FIRST (The Forum of Incident Response and Security Teams) agreed to set up a special interest group to enable Law Enforcers and CERTs to debate how to co-operate more closely against worms, viruses, phishing, botnets, and other criminal attacks.

"There’s never been a time before when law enforcers needed civilian computer emergency response team expertise so often and so much", said Yurie Ito of JPCERT/CC Japan, which already has a working relationship with Japan’s National Police Agency High Tech Crime Technology Division.

"This isn’t unlike the Da Vinci Code for real – cop turning to cryptographer and saying, I can’t unscramble this thing without you. Help me".

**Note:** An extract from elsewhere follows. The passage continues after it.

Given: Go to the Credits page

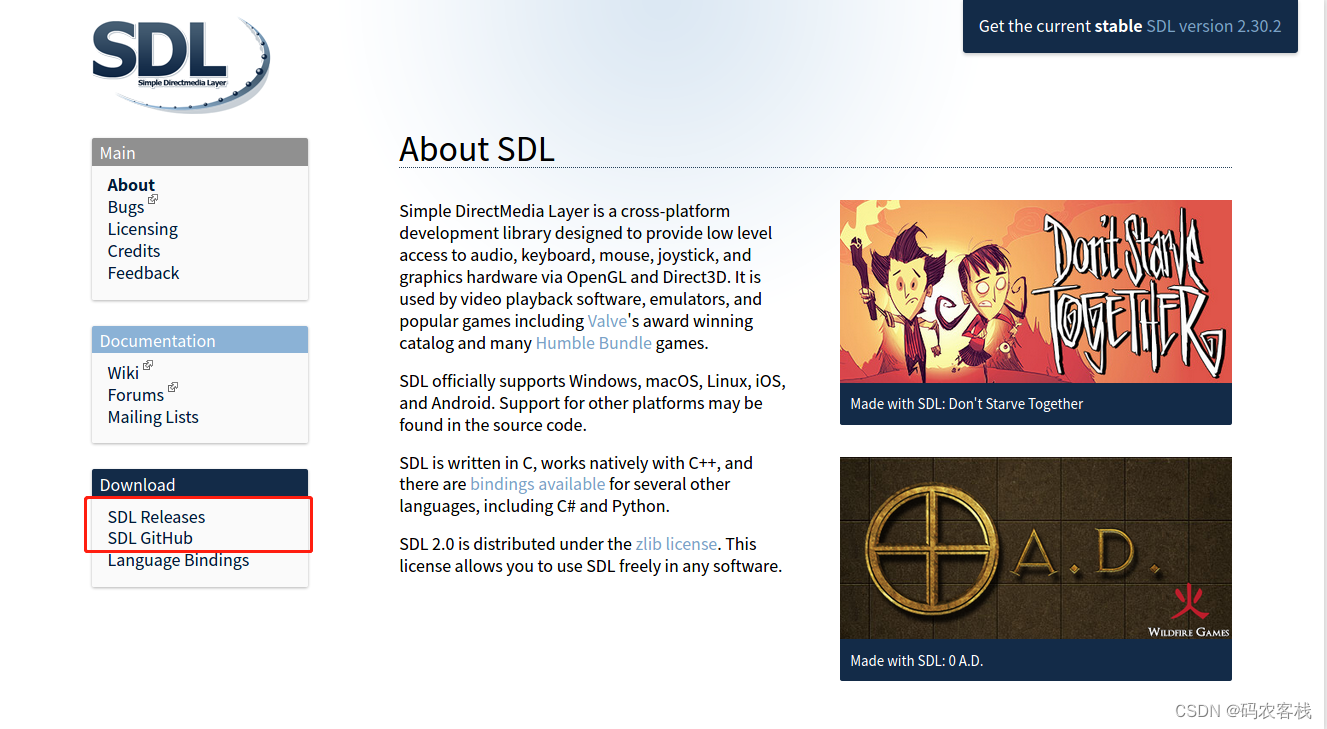Looking at the screenshot, I should tap(133, 250).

Erkan Chase of the FBI Criminal Computer Intrusion Unit described the Bureau’s transatlantic pursuit of the Moroccan and Turkish perpetrators whose MyTob worm attacked Windows 2000 last year and crippled, among thousands of systems, the New York Times and Disney networks.

That pursuit became break-neck when news of MyTob’s devastations hit the media and the perpetrators moved to erase or destroy evidence. Both were caught in a swift joint operation between the FBI, Turkish and Moroccan police, Microsoft and CERTs.

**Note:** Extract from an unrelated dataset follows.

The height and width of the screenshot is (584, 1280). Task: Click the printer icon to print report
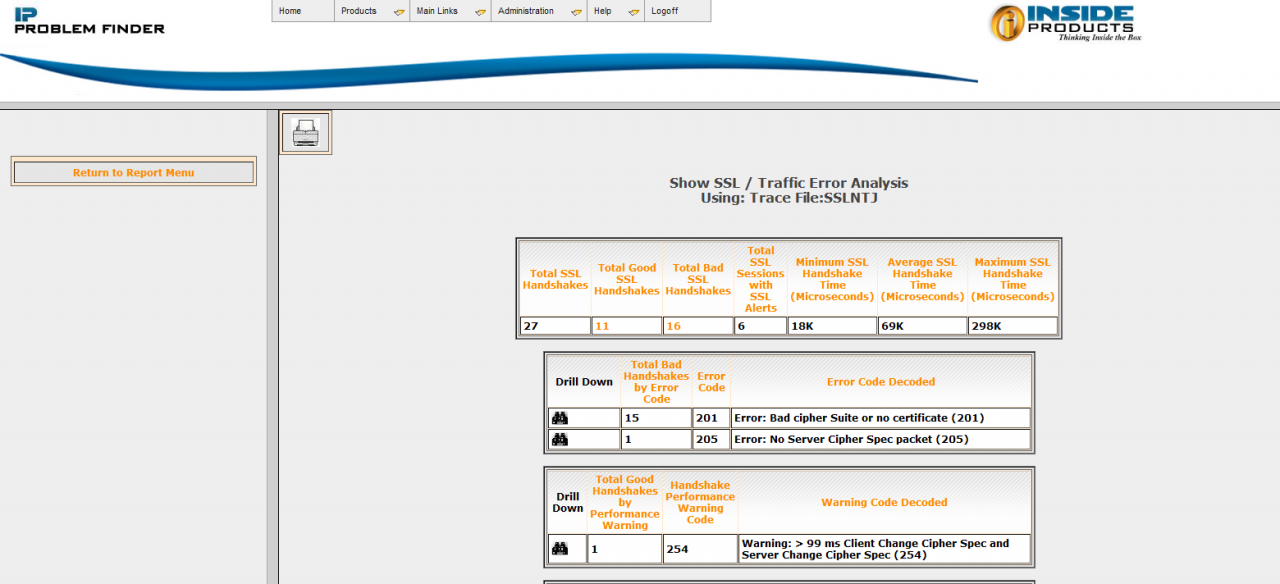click(305, 132)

Mr Chase said it would have been impossible to make arrests in the limited time available without an alliance with CERTs and Microsoft.

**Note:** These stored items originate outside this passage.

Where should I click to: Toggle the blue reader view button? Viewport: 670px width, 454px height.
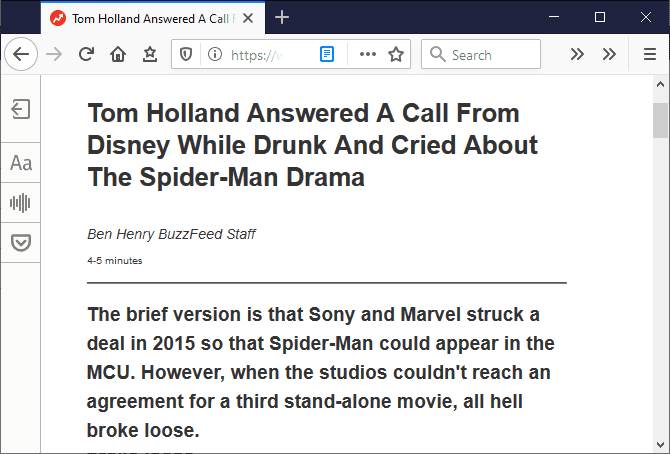[327, 55]
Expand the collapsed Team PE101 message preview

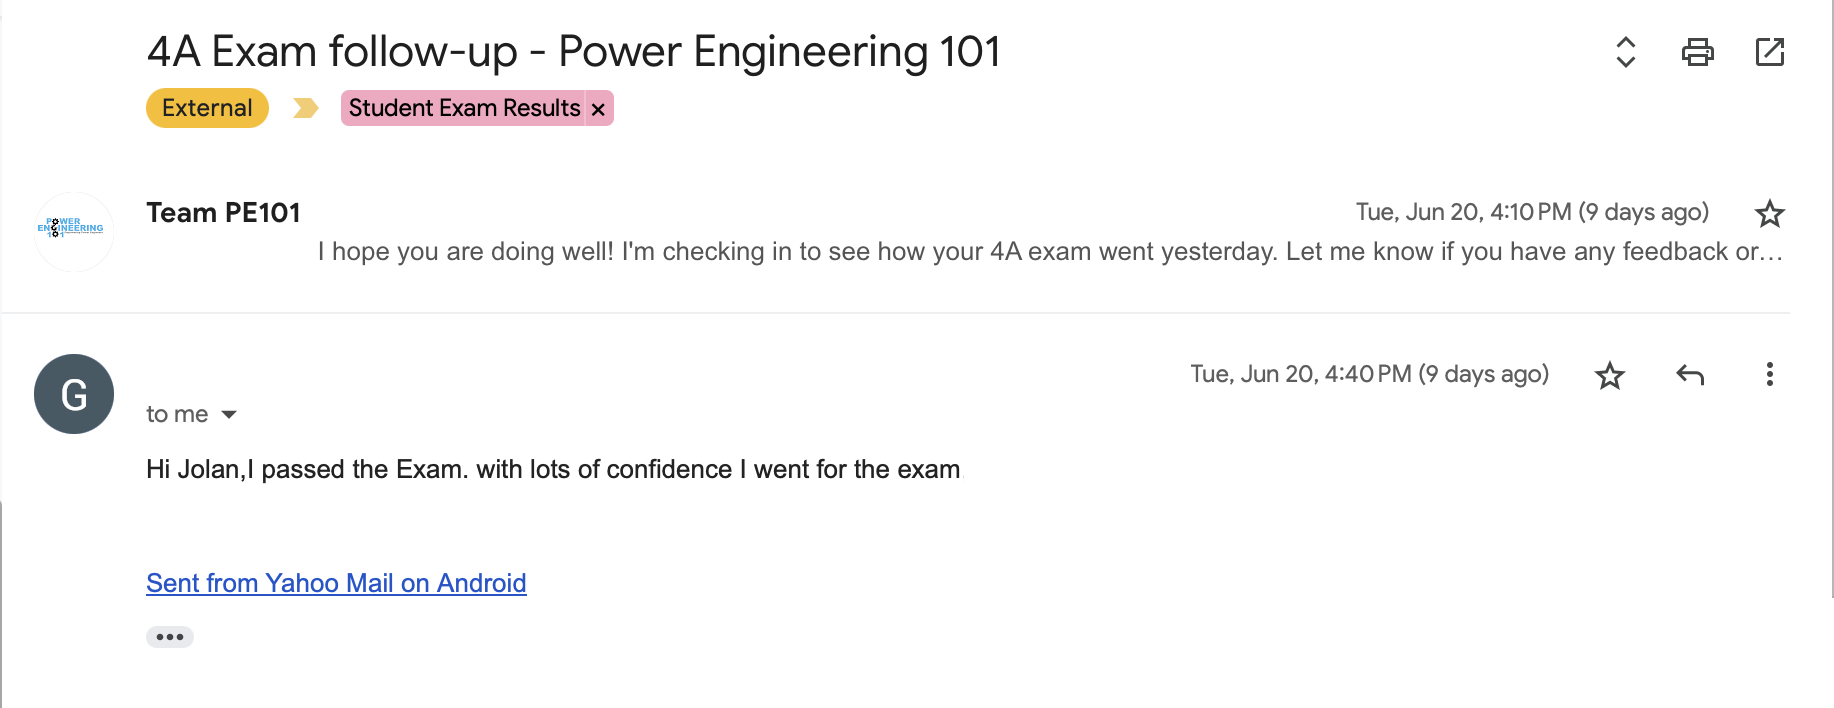click(1050, 251)
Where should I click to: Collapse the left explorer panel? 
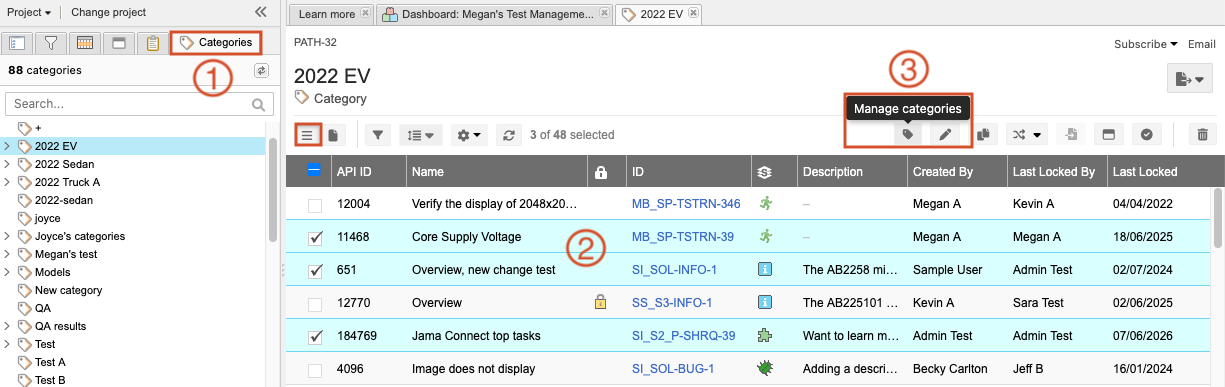[261, 12]
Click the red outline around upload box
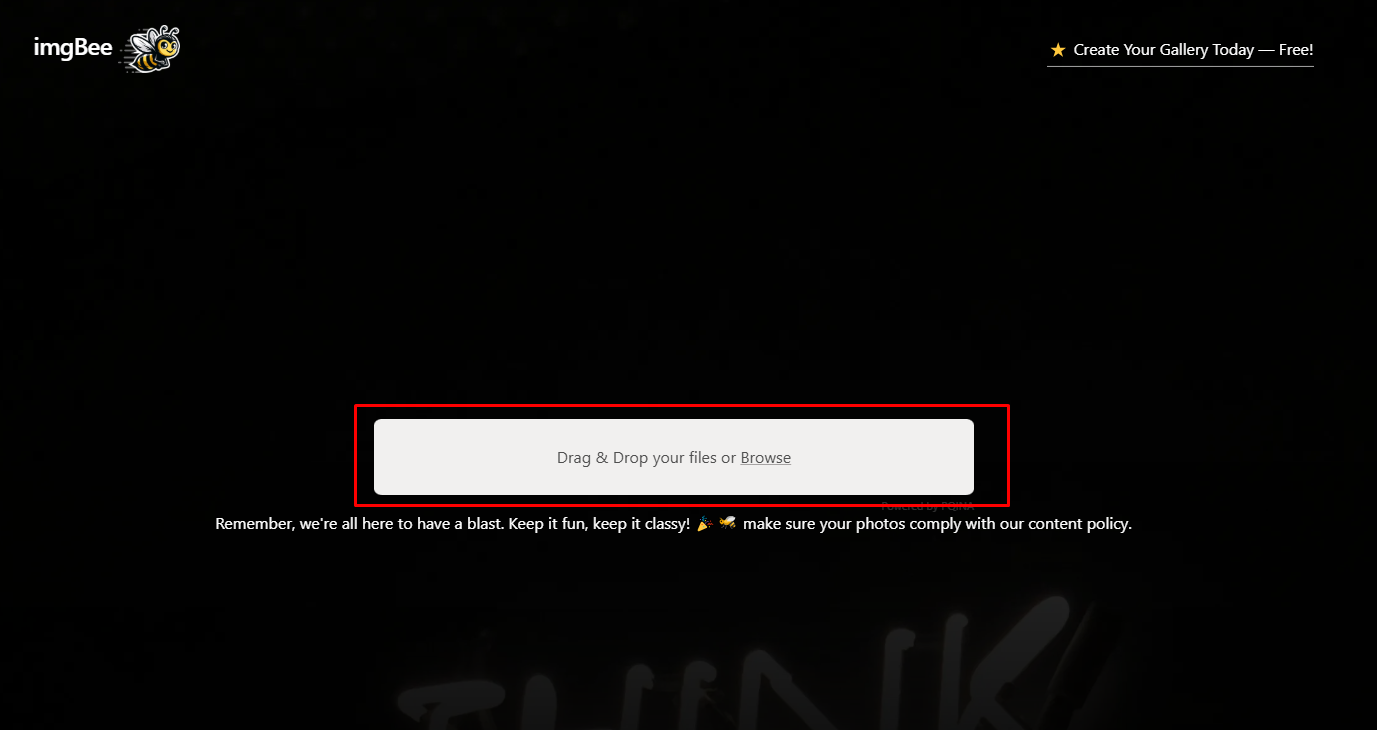 (x=681, y=406)
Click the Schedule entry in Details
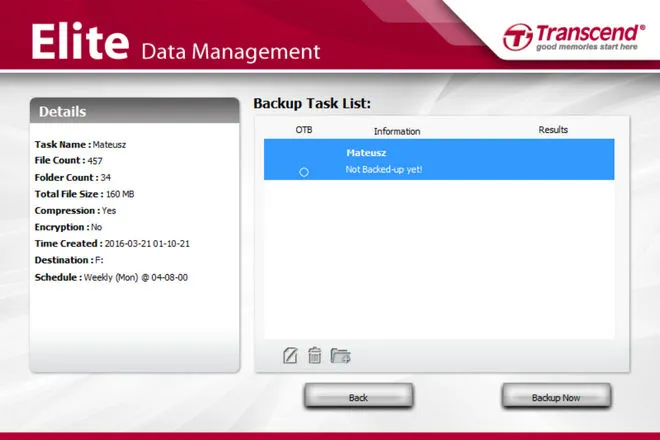The width and height of the screenshot is (660, 440). 111,277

Howard Lamb of the British police SOCA said: "We need your help – we need help from FIRST – because we do not have your skills. We need to be able to come to you and ask for your assistance."

Mr Lamb said SOCA would be working on a business case to join FIRST. The Japanese police HTCTD is already a part of the organisation – the first police force to join. Kenichi Aoyama, director, described the connection with FIRST as "vital" to the division’s drive against cyber-crime.

Both Chris Geary of the FBI and Robert Steinau of the US Secret Service stressed that they needed to draw on CERT knowledge and assistance in investigations where the agencies did not have the time, expertise or manpower to crack cases which haven’t gone anywhere… cases where the victims just don’t know what’s happening.

Jeffrey Carpenter of the CERT Co-ordination centre at Carnegie Mellon University told delegates that usually CERTs focused exclusively on the "what" and "how" of incidents, while Law Enforcers were conversely exercised by the "who" and "why" – although this was changing.

But Martijn [SIC] van der Heide, Security Officer at KPN-Netherlands pointed up differences of approach: "CERT teams want to solve problems right here, right now, if possible within ten minutes and be done with them. Law enforcers want to take more time to collect evidence, piece things together, and get an arrest."

"If there’s a botnet we want to take it down immediately. The law enforcement agencies might want to leave it for weeks or months to trace the culprit."

He added that closer and more formal collaborations posed questions of trust: "is it in one direction only? What to LEA’s offer CERTs? What happens to our reports and data? Who uses them? For what purpose? Where do they go?"

Richard Painter, chairman of the G8 High Tech Crime group, which facilitated the LE-CERT liaison session, responded: "If people know that the consequence of an attack is not just that they are going to be shut down, but that they may go to jail, then surely that’s a plus?"

He promised to take CERT reservations to the G8 HTC group’s meeting in Moscow in November for further consideration.

Mike Caudill, FIRST’s chairman, said in wrapping the meeting: "The key issue is understanding between the two sides. There’s a keen interest in keeping the dialogue going, in working out what we need to do and ought to do; in establishing our expectations of each other and publishing what they are, and identifying, documenting and publishing success stories and keeping them fresh."